* [Trecho para análise]:
------------
As mulheres codependentes são protetoras, necessitam cuidar dos outros, mas, em parte ou quase inteiramente inconscientemente, preveem que a sua devoção será mal recebida. (GIDDENS, 1993, p. 99-100).

Essa fase inicial fica marcada pela seguinte estrofe do folheto:

Passaram a se entender menos E a brigar muito mais

E na sua conveniência Já não existia paz,

Pois não se compreendiam E tampouco interagiam

Tudo era “tanto faz”. (LOPES, 2017c, p. 4).

A esse momento, seguiu-se, na história, o que se considera a fase seguinte do relacionamento abusivo, quando há a explosão da violência, com descontrole e destruição. Nesse momento, a tensão alcança seu ponto máximo, e os ataques mais graves ocorrem. Isso fica claro no folheto quando o namorado de Ana vai buscá-la na casa de uma amiga aos gritos, impelido pelo sentimento de posse:

Ana foi até lá fora Só para se arrepender, Pois ele selecionara Palavras para lhe ofender Na frente da multidão Que chegara no portão Curiosa para ver. [...]

Leonardo falou alto Até murro em porta deu Pois para ele, a Ana Era um pertence seu Que devido à carência Lhe mantinha obediência Desde quando o conheceu. Mas o pior disso tudo Foi quando ele falou Que Ana, ao conhecê-lo A sorte grande tirou Pois ninguém mais a queria E sozinha ainda estaria

Porém ele a salvou. (LOPES, 2017c, p. 8-10).
------------
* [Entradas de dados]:

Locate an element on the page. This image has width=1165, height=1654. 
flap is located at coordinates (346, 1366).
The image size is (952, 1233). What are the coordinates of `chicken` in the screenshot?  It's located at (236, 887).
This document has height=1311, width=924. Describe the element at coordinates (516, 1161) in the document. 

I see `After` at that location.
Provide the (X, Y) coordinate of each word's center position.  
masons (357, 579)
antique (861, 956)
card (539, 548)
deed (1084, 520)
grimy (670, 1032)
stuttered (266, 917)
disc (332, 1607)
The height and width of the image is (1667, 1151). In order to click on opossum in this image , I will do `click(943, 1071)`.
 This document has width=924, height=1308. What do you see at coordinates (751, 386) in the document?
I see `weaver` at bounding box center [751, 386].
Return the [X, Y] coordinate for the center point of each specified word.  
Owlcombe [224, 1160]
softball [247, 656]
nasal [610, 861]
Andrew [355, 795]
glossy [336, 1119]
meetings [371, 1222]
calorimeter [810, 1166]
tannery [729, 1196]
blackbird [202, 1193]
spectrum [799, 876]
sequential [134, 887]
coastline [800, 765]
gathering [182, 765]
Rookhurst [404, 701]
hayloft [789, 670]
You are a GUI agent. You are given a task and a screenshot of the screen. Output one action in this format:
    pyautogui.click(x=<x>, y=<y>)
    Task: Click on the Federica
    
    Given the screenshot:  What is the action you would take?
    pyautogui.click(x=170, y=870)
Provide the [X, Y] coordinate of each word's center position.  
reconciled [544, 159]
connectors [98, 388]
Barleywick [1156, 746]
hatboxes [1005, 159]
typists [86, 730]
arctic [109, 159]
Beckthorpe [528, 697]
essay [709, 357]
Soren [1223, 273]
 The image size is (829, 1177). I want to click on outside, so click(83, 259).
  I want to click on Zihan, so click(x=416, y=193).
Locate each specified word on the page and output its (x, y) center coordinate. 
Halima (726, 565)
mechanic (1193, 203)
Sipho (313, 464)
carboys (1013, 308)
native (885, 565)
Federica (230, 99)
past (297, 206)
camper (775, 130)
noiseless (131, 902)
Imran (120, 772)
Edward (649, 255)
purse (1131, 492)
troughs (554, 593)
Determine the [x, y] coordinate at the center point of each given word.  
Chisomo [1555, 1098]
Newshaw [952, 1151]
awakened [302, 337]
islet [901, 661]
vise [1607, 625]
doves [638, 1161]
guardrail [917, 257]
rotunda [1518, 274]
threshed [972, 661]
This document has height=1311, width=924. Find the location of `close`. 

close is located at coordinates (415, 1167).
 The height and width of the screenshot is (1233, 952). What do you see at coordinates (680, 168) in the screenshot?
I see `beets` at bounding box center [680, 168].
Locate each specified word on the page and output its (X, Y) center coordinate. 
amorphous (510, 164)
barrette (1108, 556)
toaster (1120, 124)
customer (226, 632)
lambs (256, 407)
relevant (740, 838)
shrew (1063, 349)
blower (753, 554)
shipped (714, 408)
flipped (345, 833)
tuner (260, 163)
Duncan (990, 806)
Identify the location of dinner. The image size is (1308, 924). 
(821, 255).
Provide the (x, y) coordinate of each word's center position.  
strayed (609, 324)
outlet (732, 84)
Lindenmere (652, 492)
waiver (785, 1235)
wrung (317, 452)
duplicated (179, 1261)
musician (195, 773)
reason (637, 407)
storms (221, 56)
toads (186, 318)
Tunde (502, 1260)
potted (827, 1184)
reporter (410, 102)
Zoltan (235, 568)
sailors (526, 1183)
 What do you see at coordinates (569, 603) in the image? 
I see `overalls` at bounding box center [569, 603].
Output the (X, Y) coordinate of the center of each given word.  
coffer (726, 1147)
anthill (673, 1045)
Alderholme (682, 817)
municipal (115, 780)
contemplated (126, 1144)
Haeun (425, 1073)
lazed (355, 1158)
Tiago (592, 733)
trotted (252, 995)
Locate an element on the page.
------------
* [Tarefas solicitadas]:
A) Segundo o texto sobre o relacionamento abusivo no folheto, de onde o namorado de Ana vai buscá-la aos gritos?
B) Continue o texto sobre o relacionamento abusivo no folheto a partir da última citação apresentada.
O material vem de outra fonte.

* [Respostas por tarefa]:
A) Da casa de uma amiga.

B)
O tipo de violência retratada classifica-se como violência psicológica, e foi tipificada pela Lei Maria da Penha (Lei 11.340, de 7 de agosto de 2006). Essa caracterização encontra-se no espectro das outras quatro violências contra a mulher elencadas pela legislação: violência física, sexual, patrimonial e moral. Pode ser entendida como

qualquer conduta que lhe cause dano emocional e diminuição da autoestima ou que lhe prejudique e perturbe o pleno desenvolvimento ou que vise degradar ou controlar suas ações, comportamentos, crenças e decisões, mediante ameaça, constrangimento, humilhação, manipulação, isolamento, vigilância constante, perseguição contumaz, insulto, chantagem, violação de sua intimidade, ridicularização, exploração e limitação do direito de ir e vir ou qualquer outro meio que lhe cause prejuízo à saúde psicológica e à autodeterminação; (BRASIL, 2006, on-line).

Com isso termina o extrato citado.